[Records from a data collection]
[Start of section]

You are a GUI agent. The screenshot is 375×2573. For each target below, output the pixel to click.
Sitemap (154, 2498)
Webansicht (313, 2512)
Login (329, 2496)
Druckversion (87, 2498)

[End of section]
[Start of section]

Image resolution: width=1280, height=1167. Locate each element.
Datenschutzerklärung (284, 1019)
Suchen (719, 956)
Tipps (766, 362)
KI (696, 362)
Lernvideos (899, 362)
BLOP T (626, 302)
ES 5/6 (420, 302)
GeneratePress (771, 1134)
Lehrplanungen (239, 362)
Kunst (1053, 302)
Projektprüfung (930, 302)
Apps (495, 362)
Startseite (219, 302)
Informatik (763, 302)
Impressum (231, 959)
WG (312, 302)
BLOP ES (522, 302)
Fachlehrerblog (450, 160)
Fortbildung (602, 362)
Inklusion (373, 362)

[End of section]

> **What you have to do**
Reproduce exactly the entries above, limited to the lines from the one with "You are a GUI" through the one with "Druckversion (87, 2498)", both included.

> **Answer section**
You are a GUI agent. The screenshot is 375×2573. For each target below, output the pixel to click.
Sitemap (154, 2498)
Webansicht (313, 2512)
Login (329, 2496)
Druckversion (87, 2498)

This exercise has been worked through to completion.